Listing of words and elements to locate
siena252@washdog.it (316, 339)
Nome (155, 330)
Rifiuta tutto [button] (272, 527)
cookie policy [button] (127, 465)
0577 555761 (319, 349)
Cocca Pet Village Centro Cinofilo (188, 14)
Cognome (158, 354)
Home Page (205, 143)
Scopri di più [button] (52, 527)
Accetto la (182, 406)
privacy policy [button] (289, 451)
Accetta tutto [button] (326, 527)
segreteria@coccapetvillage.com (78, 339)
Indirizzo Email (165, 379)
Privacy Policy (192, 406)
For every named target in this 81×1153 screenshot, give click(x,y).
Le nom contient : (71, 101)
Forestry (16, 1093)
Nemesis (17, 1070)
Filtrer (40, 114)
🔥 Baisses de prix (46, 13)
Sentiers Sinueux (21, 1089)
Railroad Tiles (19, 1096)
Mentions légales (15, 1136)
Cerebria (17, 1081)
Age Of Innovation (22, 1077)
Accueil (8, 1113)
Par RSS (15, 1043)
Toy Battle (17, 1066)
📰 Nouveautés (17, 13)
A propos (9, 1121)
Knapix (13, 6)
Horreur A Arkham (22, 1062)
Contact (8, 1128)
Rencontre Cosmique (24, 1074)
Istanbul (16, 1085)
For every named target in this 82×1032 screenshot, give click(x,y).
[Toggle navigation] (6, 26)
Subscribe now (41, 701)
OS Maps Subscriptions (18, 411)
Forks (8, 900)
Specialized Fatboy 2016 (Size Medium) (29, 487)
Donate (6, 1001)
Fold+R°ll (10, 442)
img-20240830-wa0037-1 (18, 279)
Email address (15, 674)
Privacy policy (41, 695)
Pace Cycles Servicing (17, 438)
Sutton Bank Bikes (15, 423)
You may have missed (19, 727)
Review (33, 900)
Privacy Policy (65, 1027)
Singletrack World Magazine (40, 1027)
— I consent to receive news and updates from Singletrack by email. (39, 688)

Work instructions:
Rewrite the stretch of the listing from the line containing "For every named target in this 81×1153" through the end of the listing as a JSON list of strings, one string per line, leaving out blank lines.

Exercise response:
[
  "For every named target in this 81×1153 screenshot, give click(x,y).",
  "Le nom contient : (71, 101)",
  "Forestry (16, 1093)",
  "Nemesis (17, 1070)",
  "Filtrer (40, 114)",
  "🔥 Baisses de prix (46, 13)",
  "Sentiers Sinueux (21, 1089)",
  "Railroad Tiles (19, 1096)",
  "Mentions légales (15, 1136)",
  "Cerebria (17, 1081)",
  "Age Of Innovation (22, 1077)",
  "Accueil (8, 1113)",
  "Par RSS (15, 1043)",
  "Toy Battle (17, 1066)",
  "📰 Nouveautés (17, 13)",
  "A propos (9, 1121)",
  "Knapix (13, 6)",
  "Horreur A Arkham (22, 1062)",
  "Contact (8, 1128)",
  "Rencontre Cosmique (24, 1074)",
  "Istanbul (16, 1085)",
  "For every named target in this 82×1032 screenshot, give click(x,y).",
  "[Toggle navigation] (6, 26)",
  "Subscribe now (41, 701)",
  "OS Maps Subscriptions (18, 411)",
  "Forks (8, 900)",
  "Specialized Fatboy 2016 (Size Medium) (29, 487)",
  "Donate (6, 1001)",
  "Fold+R°ll (10, 442)",
  "img-20240830-wa0037-1 (18, 279)",
  "Email address (15, 674)",
  "Privacy policy (41, 695)",
  "Pace Cycles Servicing (17, 438)",
  "Sutton Bank Bikes (15, 423)",
  "You may have missed (19, 727)",
  "Review (33, 900)",
  "Privacy Policy (65, 1027)",
  "Singletrack World Magazine (40, 1027)",
  "— I consent to receive news and updates from Singletrack by email. (39, 688)"
]